What you will do: Give back every record exactly, with its pictures left out.
========================================================================
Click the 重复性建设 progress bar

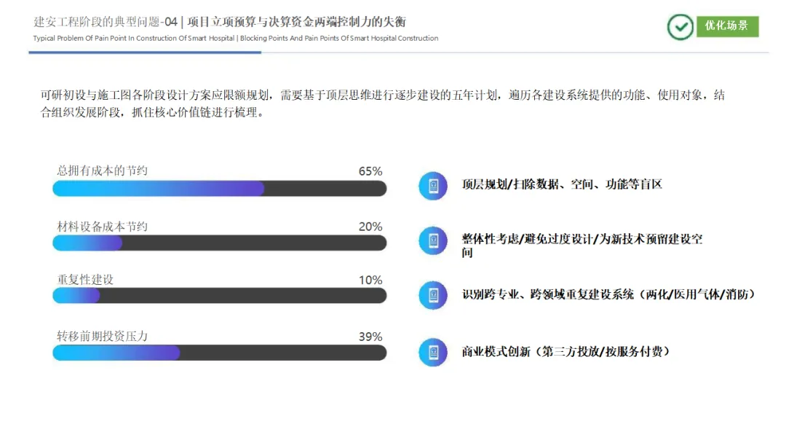tap(220, 296)
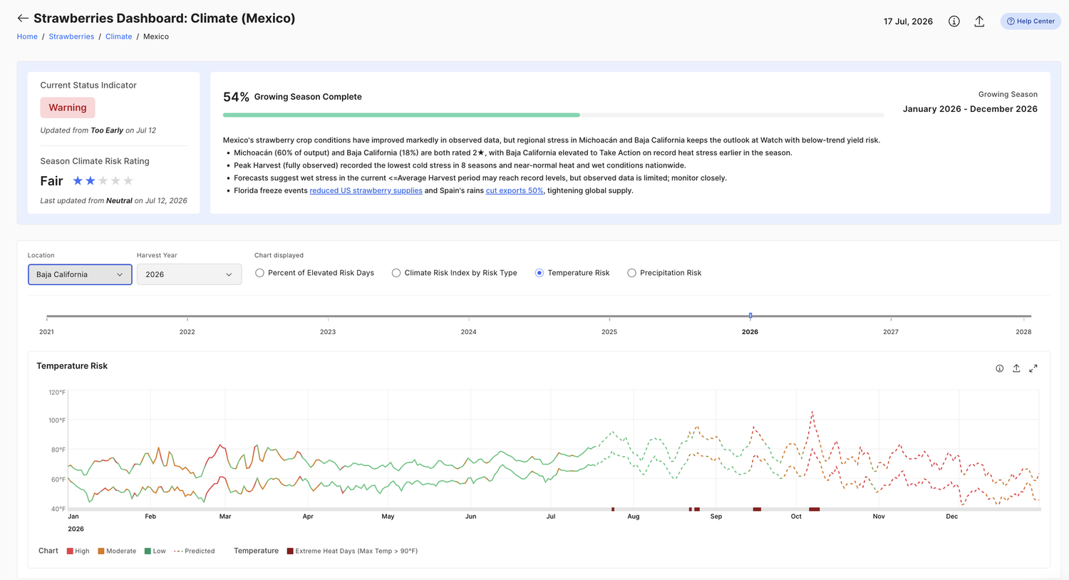1069x580 pixels.
Task: Open the Climate breadcrumb link
Action: 118,36
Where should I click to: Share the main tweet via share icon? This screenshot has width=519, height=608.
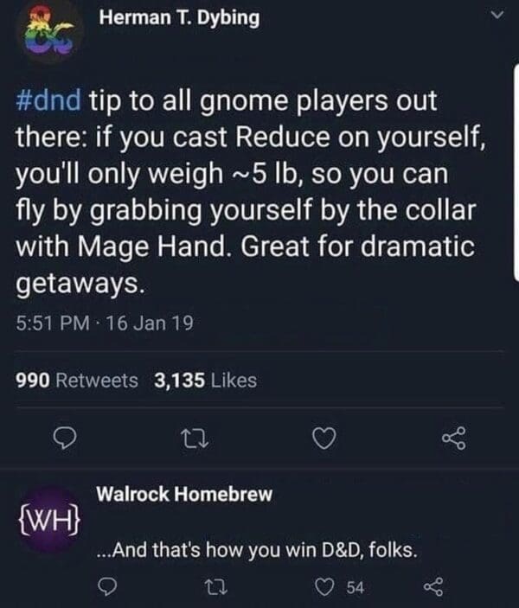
========================================================================
Result for this exercise:
Click the 重复性建设 progress bar

tap(220, 296)
1069x580 pixels.
Task: Open the Climate breadcrumb link
Action: 118,36
Where should I click to: Share the main tweet via share icon? This screenshot has width=519, height=608.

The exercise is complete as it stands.